Third-place finisher Silver State raced mid-pack early, moved up while a few lengths in front of Enforcable, entered the lane in front of that foe but was caught by him for second near the wire.
The second division of the Risen Star included both the weekend’s biggest surprise and greatest disappointment—at least from this observation point. Modernist, a dominant, four-length maiden winner over just five rivals Jan. 25 at Aqueduct, shipped south, won the Grade 2 Risen Star and just about punched his ticket toward a start in the Kentucky Derby. Generally, yours truly isn’t interested in recent maiden winners immediately challenging Grade 2 foes. And I wasn’t alone. Modernist was dismissed at 12-1 odds. That price looked a gift after he broke well, was hustled to vie for the lead, rated while eager inside of NY Traffic, put that one away in the stretch and held off the rest. The race was not as visually impressive as the first division and the final time was more than a second slower.
The emergence of Modernist was notable, but the real story of the second division of the 2020 Risen Star was the absolute dud fired by even money favorite Anneau d’Or. He had no visible excuse for the poor performance. Yes, he had to steady off heels a bit into the first turn, and, yes, he raced wide throughout. Still, none of that normally is enough to discourage a good horse from doing his job. We can guess about what might have caused a colt that was two necks away from the Eclipse Award as the top Juvenile to ‘phone one in,’ but we really don’t know and haven’t been offered a logical explanation. Jockey Joel Rosario surmised that it ‘just wasn’t his day.’ Really? Guess that sometimes happens, although usually not to good 3-year-olds on the road to the Triple Crown. To borrow the late Ricky Ricardo’s line, the son of Medaglia d’Oro ‘…has got some ‘splainin’ to do.’
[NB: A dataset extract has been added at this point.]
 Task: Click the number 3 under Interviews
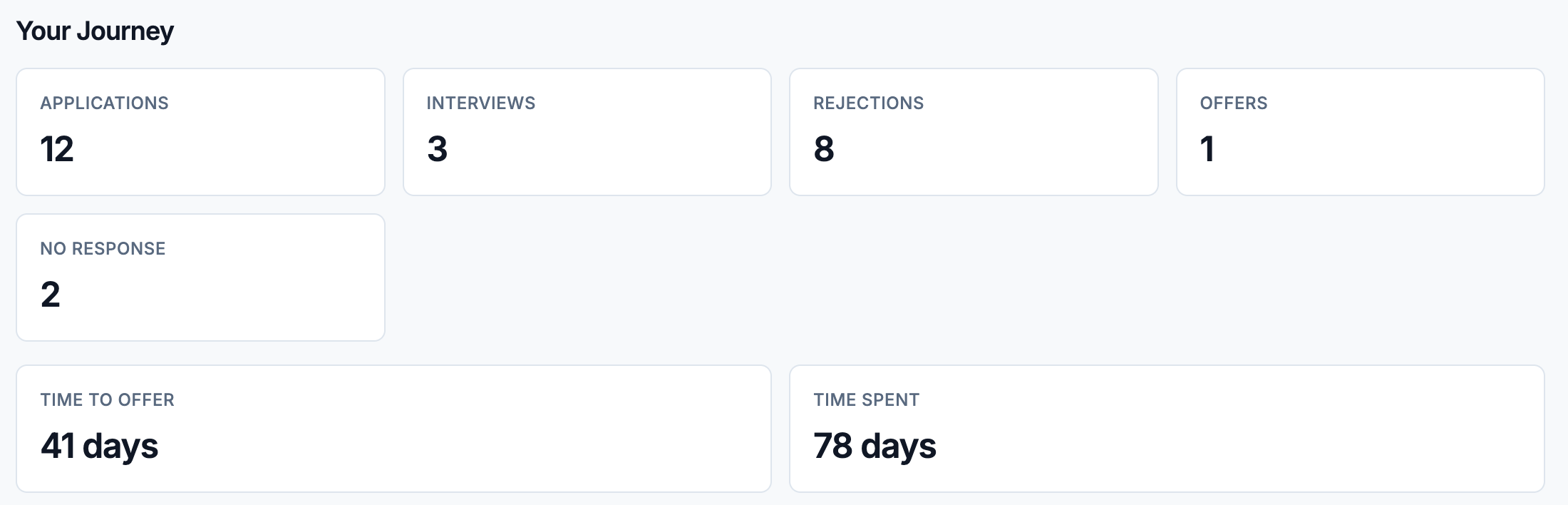coord(437,149)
Monday’s Southwest Stakes at Oaklawn added to the ‘cred’ of one Silver Prospector. The son of Declaration of War began his career with three turf races: two maiden tries at Belmont & Saratoga and one stakes attempt at Kentucky Downs. Still a maiden, he then was switched to a Keeneland dirt sprint and exploded to win with a big figure. Since then, before Monday, he’d started in three consecutive stakes races—a close third in a one turn mile at Churchill in the Street Sense; a win over top sophomore prospect Tiz the Law in the sloppy, mile and one-sixteenth Grade 2 Kentucky Jockey Club at Churchill; and a mid-pack fourth in Oaklawn’s muddy, one-mile Smarty Jones.
Trainer Steve Asmussen couldn’t have drawn on a chalkboard a more perfect trip for Silver Prospector and jockey Ricardo Santana, Jr. They rode the rail home, split horses off the turn and ran down a stubborn Wells Bayou. It was a solid, if unspectacular performance. The runner-up Well’s Bayou, in only his fourth start, was gigged to the lead, opened up a clear advantage, battled fiercely in the lane, and was a clear second best.
While this entertaining stakes action occupied most racing fans, Sunday at Santa Anita, Bob Baffert unleashed his most recent weapon of mass destruction in the form of Charlatan, a chestnut 3-year-old colt by Speightstown. He demolished just four foes in 1:08 4/5 but, as they say, it was the way he did it. Niggled a bit early to show speed from the outside post, Charlatan relaxed for jockey Drayden Van Dyke as they cruised unopposed to the stretch. There, Charlatan switched leads and spurted further from pursuers. He wasn’t really ‘asked’ for much in this glorified breeze and he galloped out like a good horse to earn a stratospheric 105 Beyer Speed Rating. Very impressive.
Those quick to compare Charlatan to another late-starting, Bob Baffert sophomore named Justify ought to be careful. That Triple Crown winner was a once-in-a-lifetime horse and unless you’ve figured out a way to beat the odds and return for a second act, you won’t ever see another do what Justify did.